GIVEN DATA Block Start

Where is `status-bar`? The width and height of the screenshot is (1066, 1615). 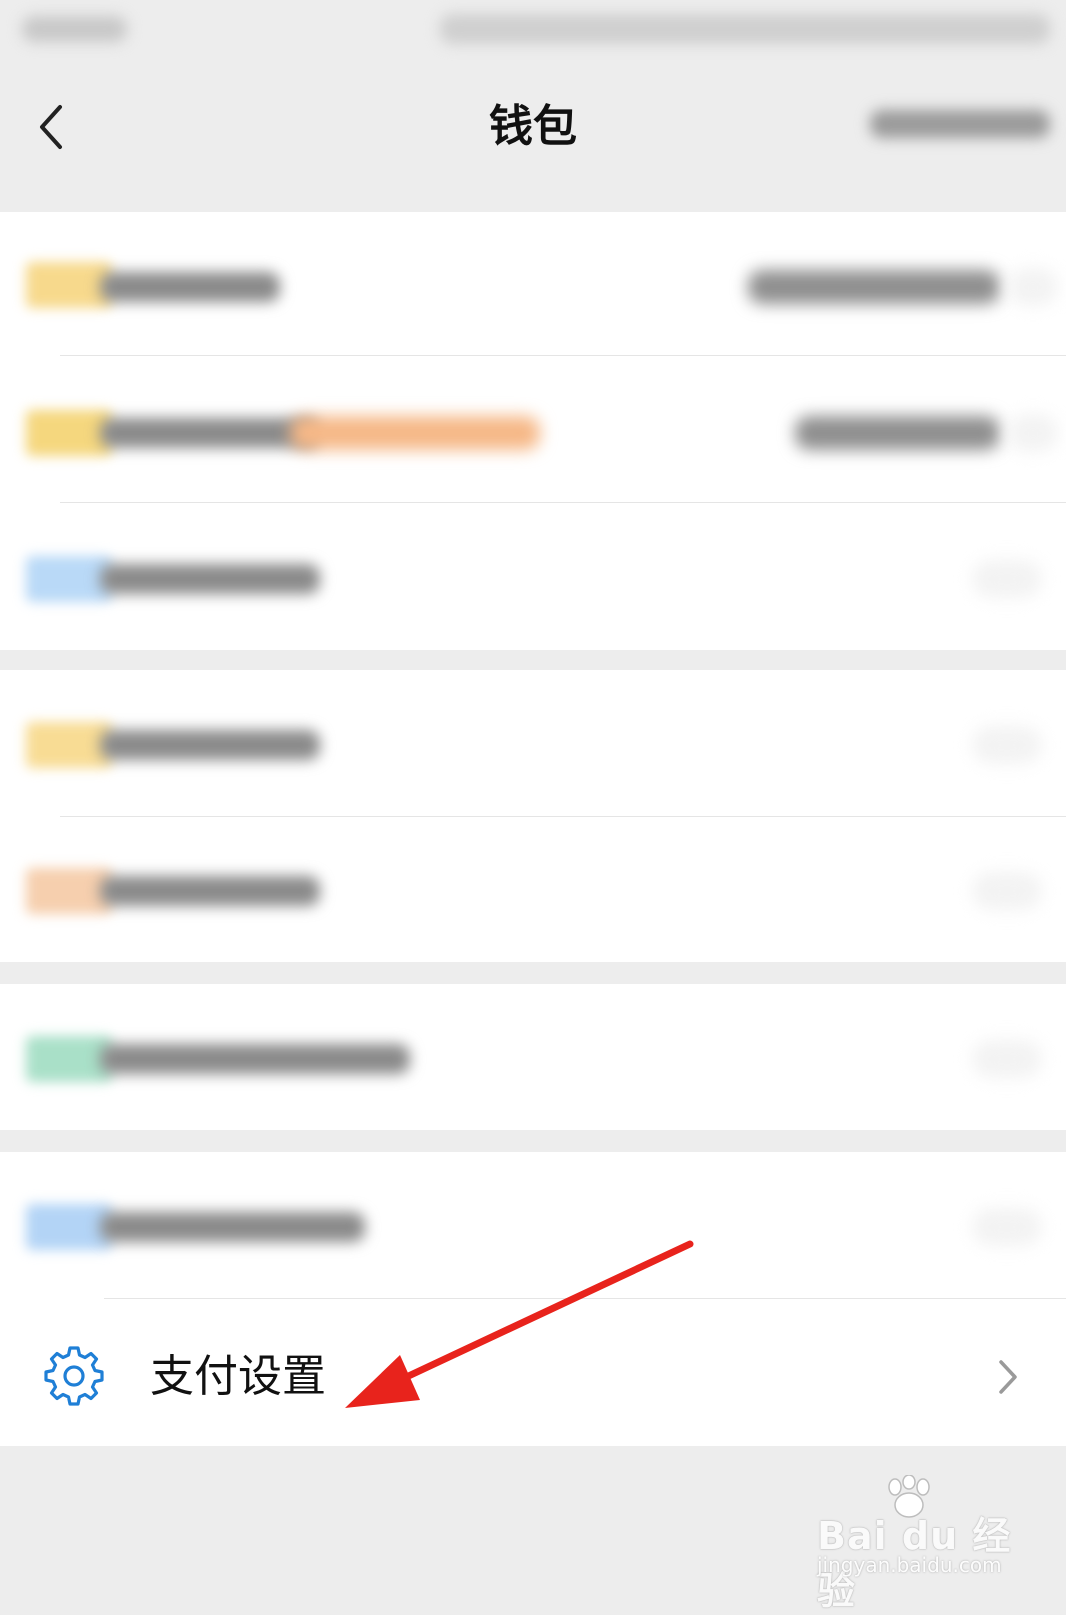 status-bar is located at coordinates (533, 31).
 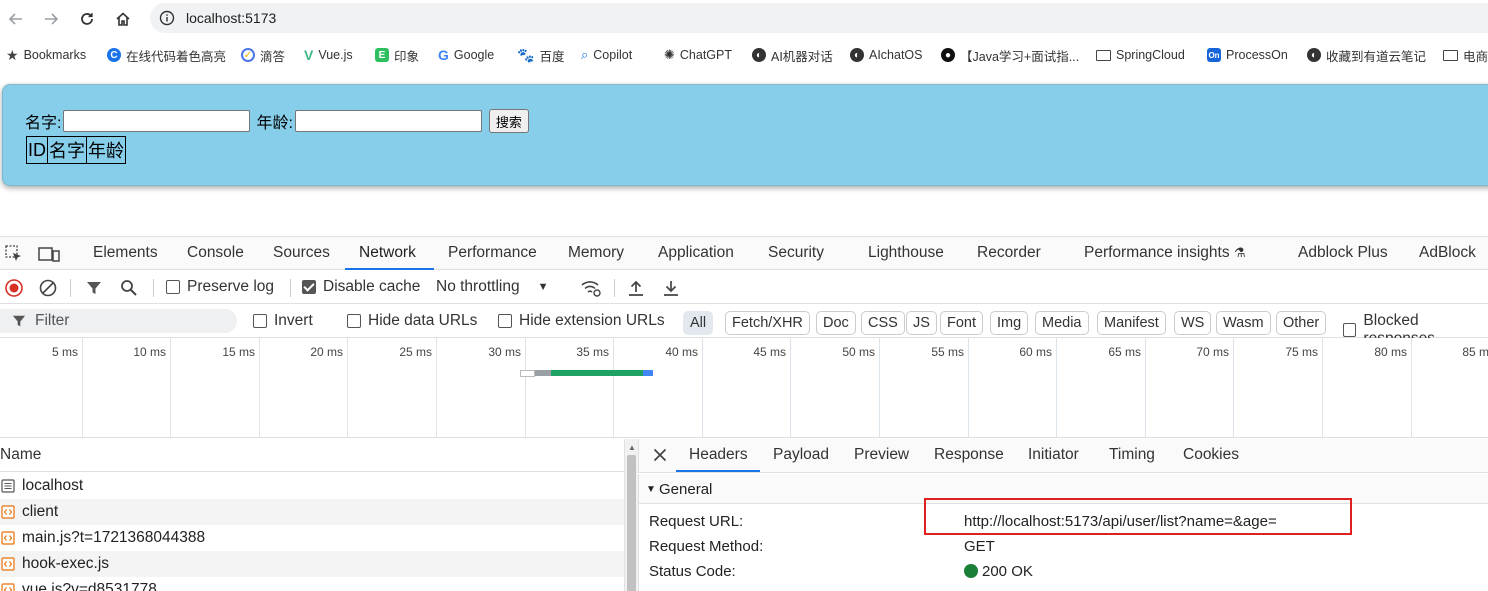 What do you see at coordinates (796, 253) in the screenshot?
I see `tab-security: Security` at bounding box center [796, 253].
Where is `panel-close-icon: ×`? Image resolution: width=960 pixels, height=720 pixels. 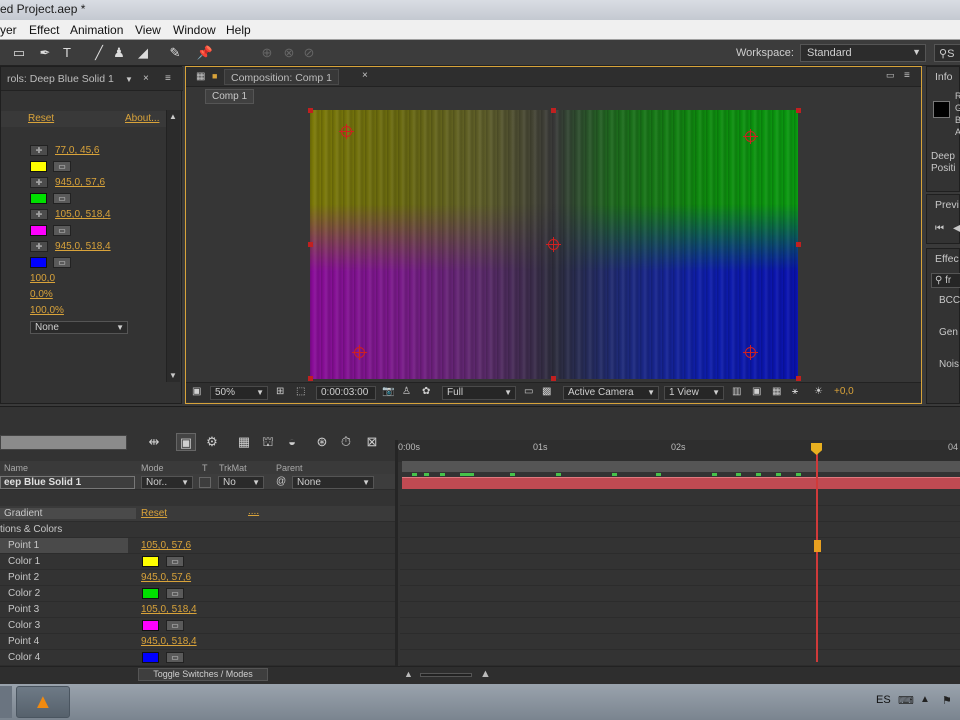
panel-close-icon: × is located at coordinates (146, 78).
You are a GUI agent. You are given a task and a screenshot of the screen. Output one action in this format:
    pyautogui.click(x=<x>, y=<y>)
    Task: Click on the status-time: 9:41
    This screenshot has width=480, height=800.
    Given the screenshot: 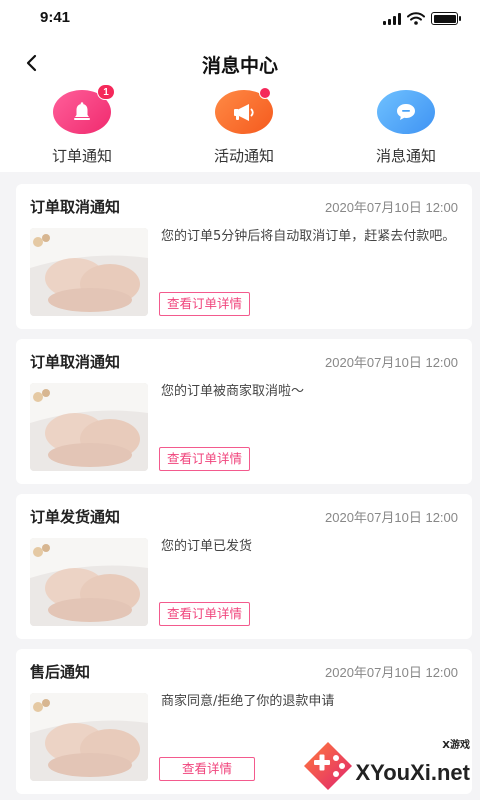 What is the action you would take?
    pyautogui.click(x=56, y=18)
    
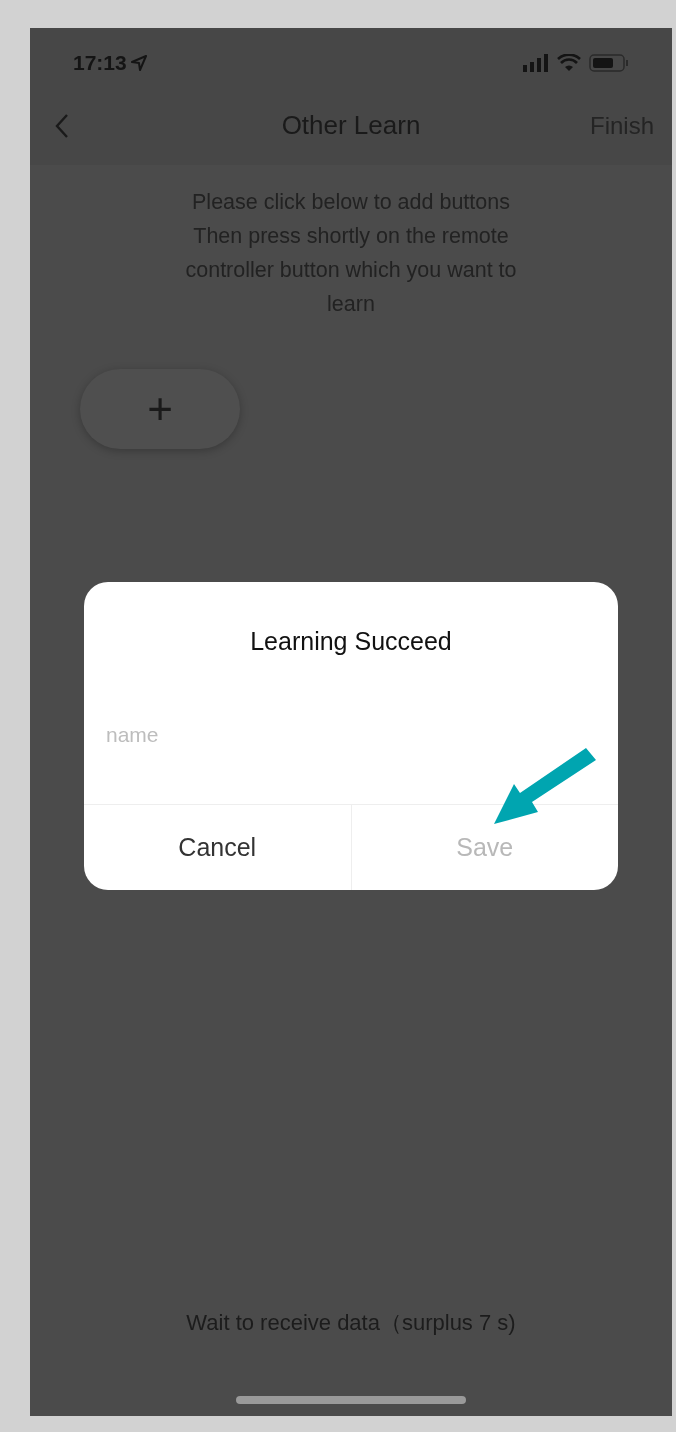  Describe the element at coordinates (536, 63) in the screenshot. I see `signal-icon` at that location.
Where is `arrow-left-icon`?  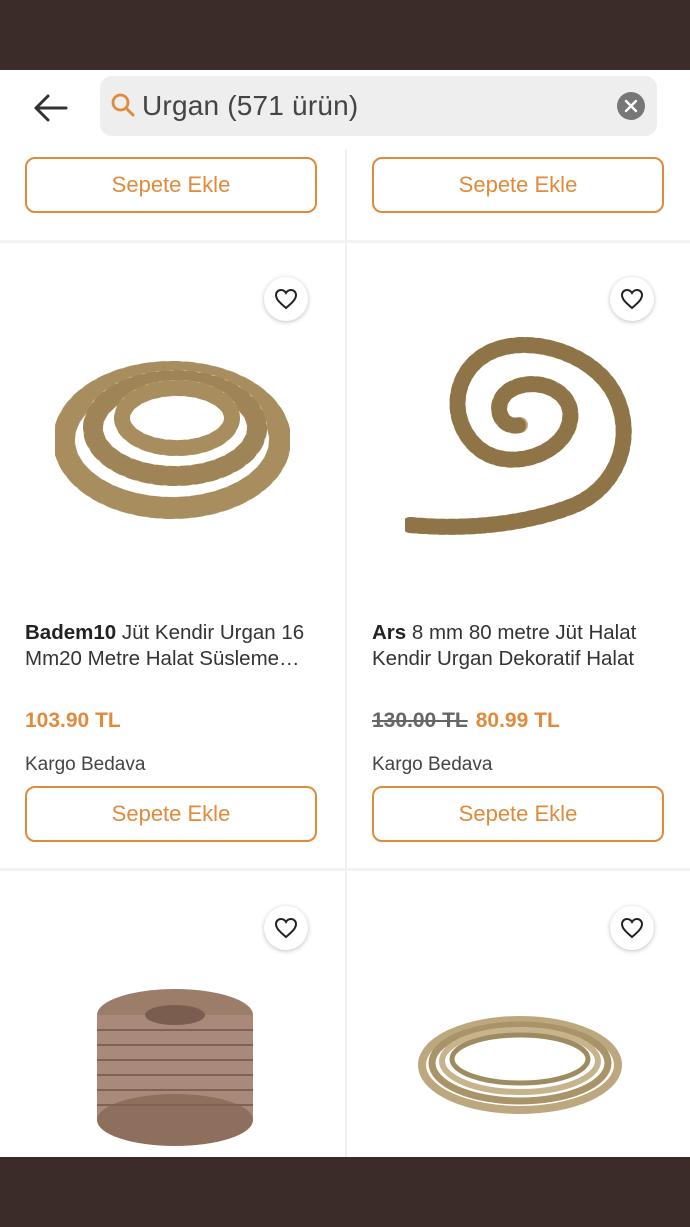 arrow-left-icon is located at coordinates (51, 108).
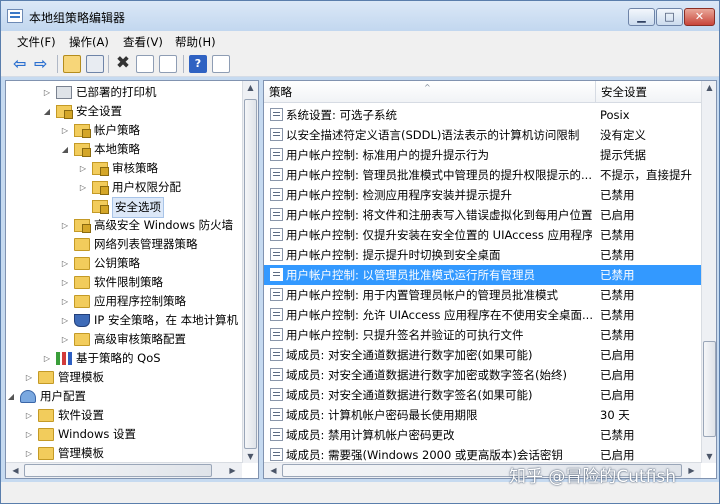 This screenshot has width=720, height=504. Describe the element at coordinates (700, 17) in the screenshot. I see `close-button: ✕` at that location.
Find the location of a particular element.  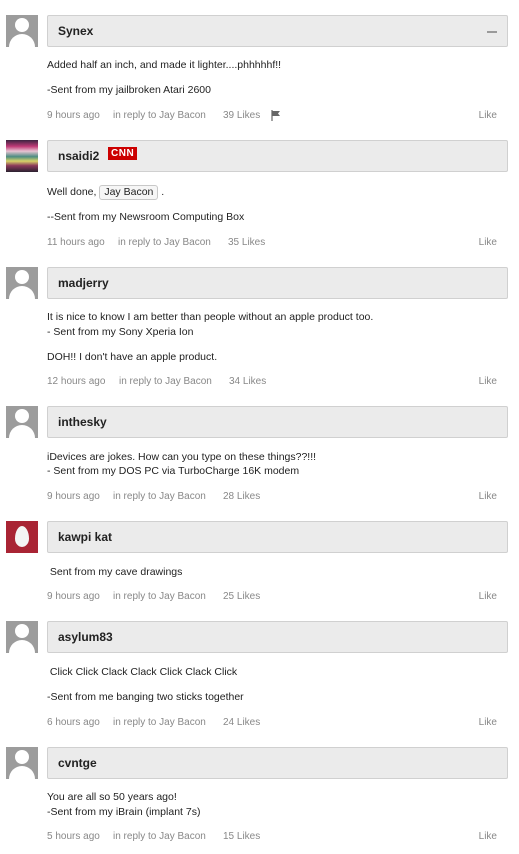

egg-icon is located at coordinates (22, 536).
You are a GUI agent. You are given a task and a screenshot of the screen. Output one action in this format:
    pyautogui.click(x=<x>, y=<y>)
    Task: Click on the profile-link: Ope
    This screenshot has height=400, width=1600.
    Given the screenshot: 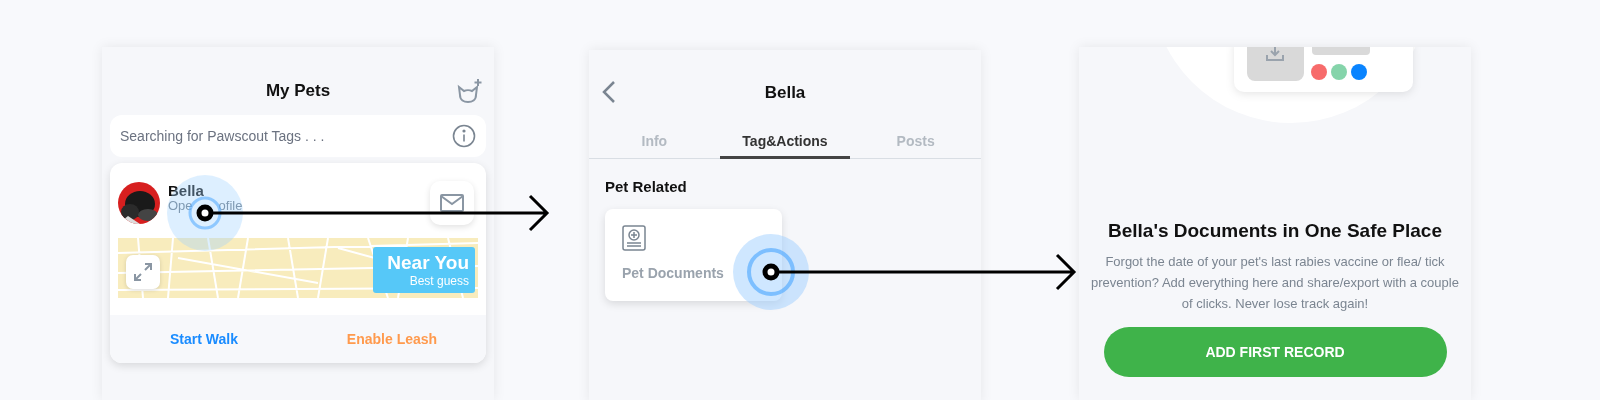 What is the action you would take?
    pyautogui.click(x=180, y=205)
    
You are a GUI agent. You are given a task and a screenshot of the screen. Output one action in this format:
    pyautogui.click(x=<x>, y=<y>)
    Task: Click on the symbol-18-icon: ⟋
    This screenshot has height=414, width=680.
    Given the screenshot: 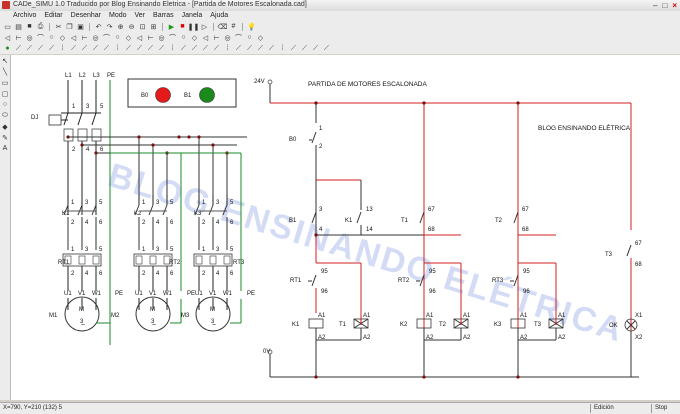 What is the action you would take?
    pyautogui.click(x=206, y=49)
    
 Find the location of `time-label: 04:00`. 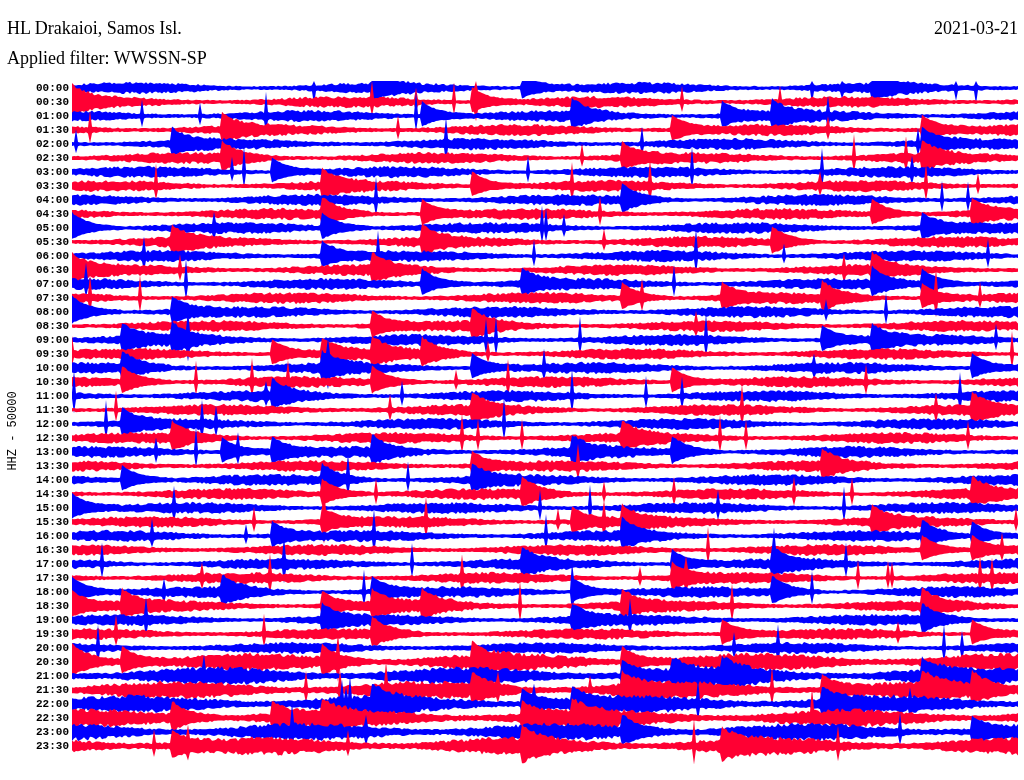

time-label: 04:00 is located at coordinates (52, 200).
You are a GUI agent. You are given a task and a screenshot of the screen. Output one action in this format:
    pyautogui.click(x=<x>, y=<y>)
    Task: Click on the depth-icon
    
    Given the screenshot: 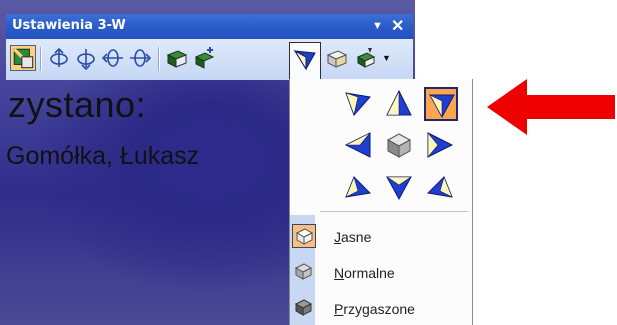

GIVEN DATA Block End

Recast the records between the lines holding "pixels, height=720 pixels." and "panel-close-icon: × is", inclusive, as a two-column CSV with the headers input and output. Put one row per record, quote each field and turn line breaks into spaces, and leave the pictures out.

input,output
"Where is `panel-close-icon: ×`? Image resolution: width=960 pixels, height=720 pixels.","panel-close-icon: × is located at coordinates (146, 78)."